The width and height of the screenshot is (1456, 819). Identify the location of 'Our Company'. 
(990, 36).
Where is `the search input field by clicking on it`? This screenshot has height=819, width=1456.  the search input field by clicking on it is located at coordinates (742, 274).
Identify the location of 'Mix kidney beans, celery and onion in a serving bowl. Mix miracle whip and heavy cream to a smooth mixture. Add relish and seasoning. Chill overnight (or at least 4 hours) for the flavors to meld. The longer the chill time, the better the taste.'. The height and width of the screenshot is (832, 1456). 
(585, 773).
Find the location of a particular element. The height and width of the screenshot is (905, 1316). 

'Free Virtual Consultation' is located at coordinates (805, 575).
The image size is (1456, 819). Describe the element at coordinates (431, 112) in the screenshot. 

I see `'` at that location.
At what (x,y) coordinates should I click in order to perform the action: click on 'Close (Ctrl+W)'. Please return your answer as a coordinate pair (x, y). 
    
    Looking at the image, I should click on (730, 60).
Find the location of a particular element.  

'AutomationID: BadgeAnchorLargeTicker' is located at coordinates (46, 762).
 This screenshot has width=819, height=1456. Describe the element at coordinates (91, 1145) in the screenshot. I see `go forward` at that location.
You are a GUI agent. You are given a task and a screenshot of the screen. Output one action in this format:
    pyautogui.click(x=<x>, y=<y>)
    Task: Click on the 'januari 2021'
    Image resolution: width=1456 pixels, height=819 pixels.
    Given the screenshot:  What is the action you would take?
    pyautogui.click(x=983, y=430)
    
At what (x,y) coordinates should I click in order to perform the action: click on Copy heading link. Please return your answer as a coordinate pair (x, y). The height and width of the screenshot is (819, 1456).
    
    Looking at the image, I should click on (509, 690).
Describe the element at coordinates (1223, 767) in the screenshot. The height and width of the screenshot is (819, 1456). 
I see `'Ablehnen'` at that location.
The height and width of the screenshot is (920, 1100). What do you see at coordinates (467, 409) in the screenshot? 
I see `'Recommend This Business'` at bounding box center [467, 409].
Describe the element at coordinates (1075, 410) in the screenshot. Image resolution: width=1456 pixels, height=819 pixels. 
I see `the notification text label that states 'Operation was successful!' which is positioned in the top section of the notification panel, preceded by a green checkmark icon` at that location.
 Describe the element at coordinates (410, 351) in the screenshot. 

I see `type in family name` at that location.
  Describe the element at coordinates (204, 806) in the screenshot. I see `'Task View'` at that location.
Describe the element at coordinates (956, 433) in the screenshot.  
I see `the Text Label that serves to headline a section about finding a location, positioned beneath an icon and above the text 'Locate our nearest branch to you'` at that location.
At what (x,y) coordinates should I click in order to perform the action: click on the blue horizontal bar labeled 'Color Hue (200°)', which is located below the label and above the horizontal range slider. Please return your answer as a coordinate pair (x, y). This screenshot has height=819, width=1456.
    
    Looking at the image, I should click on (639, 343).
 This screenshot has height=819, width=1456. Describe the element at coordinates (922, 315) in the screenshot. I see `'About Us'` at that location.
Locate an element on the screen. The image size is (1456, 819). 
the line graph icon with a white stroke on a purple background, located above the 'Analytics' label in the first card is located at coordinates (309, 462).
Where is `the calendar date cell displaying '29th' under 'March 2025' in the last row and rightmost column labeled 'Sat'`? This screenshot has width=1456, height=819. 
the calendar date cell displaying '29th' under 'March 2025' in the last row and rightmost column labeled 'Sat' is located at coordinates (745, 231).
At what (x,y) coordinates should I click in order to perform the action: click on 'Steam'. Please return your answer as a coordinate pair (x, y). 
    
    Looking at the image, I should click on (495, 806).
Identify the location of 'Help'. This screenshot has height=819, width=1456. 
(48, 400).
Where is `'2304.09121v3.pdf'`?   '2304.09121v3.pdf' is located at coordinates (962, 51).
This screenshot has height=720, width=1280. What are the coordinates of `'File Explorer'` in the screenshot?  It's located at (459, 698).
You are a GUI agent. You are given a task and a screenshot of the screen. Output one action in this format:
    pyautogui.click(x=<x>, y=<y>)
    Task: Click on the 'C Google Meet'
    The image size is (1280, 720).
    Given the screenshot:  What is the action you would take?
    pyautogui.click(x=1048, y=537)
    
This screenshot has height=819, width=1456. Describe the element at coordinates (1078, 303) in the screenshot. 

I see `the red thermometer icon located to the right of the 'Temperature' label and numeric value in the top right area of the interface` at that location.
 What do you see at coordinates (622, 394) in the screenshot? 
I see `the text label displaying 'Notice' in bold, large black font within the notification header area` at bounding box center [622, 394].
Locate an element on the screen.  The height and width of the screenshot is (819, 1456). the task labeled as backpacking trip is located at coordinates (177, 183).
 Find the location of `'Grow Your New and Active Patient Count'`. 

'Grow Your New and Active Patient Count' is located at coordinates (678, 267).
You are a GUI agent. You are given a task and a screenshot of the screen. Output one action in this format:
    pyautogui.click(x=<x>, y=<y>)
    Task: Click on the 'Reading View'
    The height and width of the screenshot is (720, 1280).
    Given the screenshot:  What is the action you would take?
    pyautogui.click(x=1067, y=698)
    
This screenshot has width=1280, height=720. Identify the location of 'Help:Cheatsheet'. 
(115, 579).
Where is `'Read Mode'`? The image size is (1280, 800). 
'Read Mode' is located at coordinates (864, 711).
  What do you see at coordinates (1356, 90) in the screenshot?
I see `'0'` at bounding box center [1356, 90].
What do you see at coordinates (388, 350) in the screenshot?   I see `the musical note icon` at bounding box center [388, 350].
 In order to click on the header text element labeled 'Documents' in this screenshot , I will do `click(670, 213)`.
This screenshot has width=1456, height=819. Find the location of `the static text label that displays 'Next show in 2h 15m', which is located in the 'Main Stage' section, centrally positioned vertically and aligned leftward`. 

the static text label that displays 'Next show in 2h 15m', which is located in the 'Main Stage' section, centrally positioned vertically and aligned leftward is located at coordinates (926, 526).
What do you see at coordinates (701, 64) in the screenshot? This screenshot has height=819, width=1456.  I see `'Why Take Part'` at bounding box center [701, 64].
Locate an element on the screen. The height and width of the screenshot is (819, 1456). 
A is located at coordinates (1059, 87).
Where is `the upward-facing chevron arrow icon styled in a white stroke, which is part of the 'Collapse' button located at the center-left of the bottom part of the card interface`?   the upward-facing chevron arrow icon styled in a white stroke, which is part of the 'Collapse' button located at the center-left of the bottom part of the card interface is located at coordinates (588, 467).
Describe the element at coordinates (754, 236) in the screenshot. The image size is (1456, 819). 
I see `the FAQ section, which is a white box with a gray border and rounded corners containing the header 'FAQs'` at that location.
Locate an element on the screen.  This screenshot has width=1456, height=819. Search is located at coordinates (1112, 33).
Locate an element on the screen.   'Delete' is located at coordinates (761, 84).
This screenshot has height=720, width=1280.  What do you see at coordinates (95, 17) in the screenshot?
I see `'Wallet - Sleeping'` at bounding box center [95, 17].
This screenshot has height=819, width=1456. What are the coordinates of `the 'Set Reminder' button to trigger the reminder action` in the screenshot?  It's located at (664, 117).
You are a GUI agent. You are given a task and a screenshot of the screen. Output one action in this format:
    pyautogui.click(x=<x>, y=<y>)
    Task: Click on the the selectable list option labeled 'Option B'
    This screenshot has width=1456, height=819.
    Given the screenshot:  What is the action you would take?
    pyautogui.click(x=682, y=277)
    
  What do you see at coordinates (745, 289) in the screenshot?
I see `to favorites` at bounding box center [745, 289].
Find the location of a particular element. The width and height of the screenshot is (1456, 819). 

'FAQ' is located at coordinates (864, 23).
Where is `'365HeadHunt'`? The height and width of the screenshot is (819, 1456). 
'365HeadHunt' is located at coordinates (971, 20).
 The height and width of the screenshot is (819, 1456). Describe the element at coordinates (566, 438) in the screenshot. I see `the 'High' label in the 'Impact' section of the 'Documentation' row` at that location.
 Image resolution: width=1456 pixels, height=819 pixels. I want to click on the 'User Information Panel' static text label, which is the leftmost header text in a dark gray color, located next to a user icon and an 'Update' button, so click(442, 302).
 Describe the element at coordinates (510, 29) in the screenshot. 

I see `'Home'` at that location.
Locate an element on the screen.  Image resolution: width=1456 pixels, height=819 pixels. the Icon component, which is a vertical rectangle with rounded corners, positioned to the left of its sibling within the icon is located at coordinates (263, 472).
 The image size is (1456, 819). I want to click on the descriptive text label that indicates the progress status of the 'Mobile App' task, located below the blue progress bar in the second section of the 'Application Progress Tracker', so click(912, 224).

━━━━━━━━

Retype the lines from the line with "Locate an element on the screen. The image" to the line with "the line graph" exactly as they appear.

* OUTPUT BELOW
Locate an element on the screen. The image size is (1456, 819). 
the line graph icon with a white stroke on a purple background, located above the 'Analytics' label in the first card is located at coordinates (309, 462).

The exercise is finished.